● **Task details**
Pull out every line of the listing that contains the string "Audio", matching uppercase and lowercase exactly.
## Begin Records for processing
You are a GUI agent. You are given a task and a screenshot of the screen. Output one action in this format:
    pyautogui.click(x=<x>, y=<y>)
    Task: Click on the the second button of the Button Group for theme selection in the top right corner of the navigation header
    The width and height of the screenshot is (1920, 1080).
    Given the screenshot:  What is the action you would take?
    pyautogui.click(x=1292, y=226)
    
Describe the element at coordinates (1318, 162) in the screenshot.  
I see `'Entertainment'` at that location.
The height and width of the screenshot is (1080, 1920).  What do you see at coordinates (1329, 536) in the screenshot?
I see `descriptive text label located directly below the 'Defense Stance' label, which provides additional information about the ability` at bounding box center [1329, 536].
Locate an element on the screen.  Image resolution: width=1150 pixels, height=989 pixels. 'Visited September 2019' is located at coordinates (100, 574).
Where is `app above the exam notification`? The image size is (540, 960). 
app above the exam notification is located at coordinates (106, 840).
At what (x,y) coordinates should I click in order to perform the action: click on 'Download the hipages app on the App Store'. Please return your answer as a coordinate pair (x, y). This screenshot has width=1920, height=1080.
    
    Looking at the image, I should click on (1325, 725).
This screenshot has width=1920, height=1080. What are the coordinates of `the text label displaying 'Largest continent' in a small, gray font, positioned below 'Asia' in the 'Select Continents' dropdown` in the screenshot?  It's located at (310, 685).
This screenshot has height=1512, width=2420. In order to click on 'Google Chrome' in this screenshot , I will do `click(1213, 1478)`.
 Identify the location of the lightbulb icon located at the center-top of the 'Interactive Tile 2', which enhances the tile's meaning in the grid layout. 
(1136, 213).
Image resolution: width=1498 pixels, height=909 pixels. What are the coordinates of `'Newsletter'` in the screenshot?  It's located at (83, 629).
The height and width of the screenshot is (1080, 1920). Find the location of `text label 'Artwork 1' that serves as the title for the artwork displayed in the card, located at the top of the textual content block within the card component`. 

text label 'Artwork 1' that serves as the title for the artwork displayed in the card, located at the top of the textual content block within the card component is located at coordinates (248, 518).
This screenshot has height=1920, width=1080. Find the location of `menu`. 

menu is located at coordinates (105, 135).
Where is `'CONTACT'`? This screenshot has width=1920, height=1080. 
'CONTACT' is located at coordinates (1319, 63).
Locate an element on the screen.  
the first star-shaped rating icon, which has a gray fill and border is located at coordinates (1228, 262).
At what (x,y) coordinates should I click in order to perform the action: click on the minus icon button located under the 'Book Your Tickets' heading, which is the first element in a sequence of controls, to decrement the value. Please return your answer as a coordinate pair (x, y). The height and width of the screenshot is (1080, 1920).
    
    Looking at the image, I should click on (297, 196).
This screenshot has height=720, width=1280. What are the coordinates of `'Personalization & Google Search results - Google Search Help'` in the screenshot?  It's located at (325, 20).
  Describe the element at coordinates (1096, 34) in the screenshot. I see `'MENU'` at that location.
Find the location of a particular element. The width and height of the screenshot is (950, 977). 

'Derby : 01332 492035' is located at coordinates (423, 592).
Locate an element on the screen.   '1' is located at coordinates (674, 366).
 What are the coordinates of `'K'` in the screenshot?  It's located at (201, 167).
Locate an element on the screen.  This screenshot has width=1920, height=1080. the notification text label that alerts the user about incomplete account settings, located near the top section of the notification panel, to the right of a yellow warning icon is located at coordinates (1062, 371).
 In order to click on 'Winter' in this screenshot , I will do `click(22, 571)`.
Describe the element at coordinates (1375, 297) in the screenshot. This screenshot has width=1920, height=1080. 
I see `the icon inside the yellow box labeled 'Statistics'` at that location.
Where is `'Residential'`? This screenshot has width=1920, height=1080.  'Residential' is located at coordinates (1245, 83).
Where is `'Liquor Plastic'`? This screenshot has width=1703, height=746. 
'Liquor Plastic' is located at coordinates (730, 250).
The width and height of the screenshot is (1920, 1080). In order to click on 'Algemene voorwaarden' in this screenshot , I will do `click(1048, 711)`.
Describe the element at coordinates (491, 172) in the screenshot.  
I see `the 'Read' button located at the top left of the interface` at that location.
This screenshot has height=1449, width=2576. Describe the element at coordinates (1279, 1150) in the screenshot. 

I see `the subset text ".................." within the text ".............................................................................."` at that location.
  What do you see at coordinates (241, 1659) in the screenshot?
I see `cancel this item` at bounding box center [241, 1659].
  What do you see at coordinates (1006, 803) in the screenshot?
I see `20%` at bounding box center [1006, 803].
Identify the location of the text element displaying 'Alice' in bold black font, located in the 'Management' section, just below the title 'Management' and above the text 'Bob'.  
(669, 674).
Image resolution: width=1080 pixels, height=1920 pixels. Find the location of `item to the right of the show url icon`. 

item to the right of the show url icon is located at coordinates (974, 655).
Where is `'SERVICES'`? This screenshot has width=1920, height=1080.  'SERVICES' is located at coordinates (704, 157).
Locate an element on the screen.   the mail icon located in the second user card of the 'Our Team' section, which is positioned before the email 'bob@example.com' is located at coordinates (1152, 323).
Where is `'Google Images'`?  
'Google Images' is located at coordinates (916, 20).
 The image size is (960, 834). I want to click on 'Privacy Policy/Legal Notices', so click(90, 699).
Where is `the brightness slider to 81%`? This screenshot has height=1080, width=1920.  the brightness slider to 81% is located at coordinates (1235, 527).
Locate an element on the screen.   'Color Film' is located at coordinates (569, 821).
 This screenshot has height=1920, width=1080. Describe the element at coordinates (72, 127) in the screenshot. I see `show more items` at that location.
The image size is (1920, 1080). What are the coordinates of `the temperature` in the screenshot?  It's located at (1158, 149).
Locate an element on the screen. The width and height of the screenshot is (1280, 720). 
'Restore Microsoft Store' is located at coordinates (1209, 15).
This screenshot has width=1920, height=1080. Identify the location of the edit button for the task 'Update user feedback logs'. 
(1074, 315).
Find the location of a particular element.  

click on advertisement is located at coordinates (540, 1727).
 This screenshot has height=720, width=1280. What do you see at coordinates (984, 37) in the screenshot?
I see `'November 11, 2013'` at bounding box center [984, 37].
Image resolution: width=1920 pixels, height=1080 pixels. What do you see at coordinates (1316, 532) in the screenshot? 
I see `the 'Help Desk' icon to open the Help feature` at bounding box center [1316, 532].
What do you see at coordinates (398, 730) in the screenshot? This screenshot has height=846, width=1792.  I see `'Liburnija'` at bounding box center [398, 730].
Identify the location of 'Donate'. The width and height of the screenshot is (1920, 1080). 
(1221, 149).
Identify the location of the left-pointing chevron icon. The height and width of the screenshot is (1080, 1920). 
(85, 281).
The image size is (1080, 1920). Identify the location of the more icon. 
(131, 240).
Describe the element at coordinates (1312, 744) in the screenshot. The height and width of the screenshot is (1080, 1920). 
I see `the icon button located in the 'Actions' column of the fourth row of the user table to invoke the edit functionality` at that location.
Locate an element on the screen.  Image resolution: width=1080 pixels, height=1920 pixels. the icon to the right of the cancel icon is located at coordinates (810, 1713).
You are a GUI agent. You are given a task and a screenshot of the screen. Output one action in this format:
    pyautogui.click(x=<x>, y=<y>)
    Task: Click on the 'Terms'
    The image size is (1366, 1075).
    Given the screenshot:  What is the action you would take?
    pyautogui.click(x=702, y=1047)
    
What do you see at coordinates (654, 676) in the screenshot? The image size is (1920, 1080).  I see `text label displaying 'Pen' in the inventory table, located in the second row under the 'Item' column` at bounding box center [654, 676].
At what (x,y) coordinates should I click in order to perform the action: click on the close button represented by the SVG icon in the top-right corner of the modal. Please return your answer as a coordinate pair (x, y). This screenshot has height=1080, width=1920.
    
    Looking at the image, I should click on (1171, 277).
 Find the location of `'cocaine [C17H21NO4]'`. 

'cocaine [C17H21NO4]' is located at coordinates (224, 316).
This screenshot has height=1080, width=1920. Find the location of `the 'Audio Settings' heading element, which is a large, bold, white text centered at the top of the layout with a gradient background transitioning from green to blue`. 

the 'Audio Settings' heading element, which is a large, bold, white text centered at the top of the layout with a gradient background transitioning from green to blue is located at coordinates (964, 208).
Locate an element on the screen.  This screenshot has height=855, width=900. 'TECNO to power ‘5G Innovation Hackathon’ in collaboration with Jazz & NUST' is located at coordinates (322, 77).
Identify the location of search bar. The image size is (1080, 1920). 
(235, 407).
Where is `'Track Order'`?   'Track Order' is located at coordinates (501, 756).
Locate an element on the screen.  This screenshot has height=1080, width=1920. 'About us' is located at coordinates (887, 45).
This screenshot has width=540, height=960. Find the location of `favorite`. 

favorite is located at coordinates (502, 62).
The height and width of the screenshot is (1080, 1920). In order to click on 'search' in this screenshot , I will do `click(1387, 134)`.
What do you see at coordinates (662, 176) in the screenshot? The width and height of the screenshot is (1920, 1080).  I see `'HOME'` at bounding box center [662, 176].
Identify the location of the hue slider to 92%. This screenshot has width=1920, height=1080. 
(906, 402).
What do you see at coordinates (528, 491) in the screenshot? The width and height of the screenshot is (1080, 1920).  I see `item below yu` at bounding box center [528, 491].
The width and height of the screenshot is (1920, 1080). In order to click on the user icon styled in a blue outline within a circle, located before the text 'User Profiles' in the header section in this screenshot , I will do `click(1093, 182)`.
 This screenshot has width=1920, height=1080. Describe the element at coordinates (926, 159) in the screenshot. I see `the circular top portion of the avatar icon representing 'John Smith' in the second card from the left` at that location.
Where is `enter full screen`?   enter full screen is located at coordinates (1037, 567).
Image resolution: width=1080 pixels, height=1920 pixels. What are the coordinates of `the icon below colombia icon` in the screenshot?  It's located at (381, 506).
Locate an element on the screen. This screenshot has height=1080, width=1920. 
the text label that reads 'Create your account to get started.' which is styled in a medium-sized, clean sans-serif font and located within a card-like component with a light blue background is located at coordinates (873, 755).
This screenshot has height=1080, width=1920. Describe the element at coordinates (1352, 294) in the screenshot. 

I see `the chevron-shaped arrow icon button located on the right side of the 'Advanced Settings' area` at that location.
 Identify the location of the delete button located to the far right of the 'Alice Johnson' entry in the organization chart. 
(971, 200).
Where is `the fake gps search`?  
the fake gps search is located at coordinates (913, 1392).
## End Records for processing
● **Answer for this exercise**
This screenshot has height=1080, width=1920. Find the location of `the 'Audio Settings' heading element, which is a large, bold, white text centered at the top of the layout with a gradient background transitioning from green to blue`. 
the 'Audio Settings' heading element, which is a large, bold, white text centered at the top of the layout with a gradient background transitioning from green to blue is located at coordinates (964, 208).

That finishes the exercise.